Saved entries
=-=-=-=-=
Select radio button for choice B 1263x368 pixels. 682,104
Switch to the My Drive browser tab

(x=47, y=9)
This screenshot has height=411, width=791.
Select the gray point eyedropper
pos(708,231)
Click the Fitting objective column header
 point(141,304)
=-=-=-=-=
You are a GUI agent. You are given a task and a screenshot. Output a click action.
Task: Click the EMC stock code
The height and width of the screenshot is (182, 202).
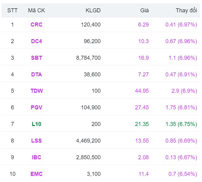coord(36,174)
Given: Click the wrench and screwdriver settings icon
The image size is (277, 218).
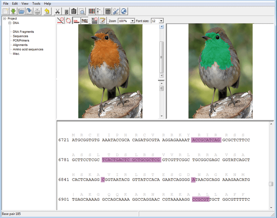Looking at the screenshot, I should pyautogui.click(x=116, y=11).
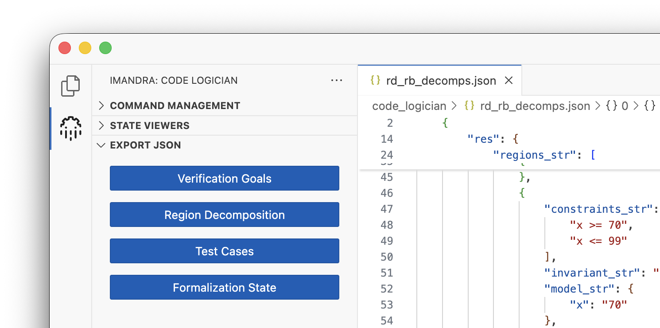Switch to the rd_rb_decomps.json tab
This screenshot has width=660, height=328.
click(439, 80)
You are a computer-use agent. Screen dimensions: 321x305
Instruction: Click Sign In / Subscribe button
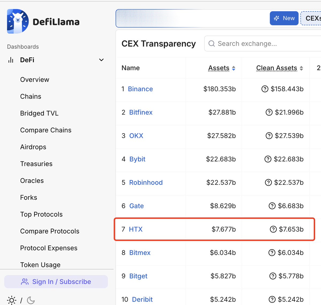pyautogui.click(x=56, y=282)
=-=-=-=-=
### REQUIRED WORK
Retype, with no changes, the part of the material above that opens with the line containing "This screenshot has height=411, width=791." and closes with the line containing "point(141,304)", both of those lines included.

### TASK OUTPUT
This screenshot has height=411, width=791.
Select the gray point eyedropper
pos(708,231)
Click the Fitting objective column header
 point(141,304)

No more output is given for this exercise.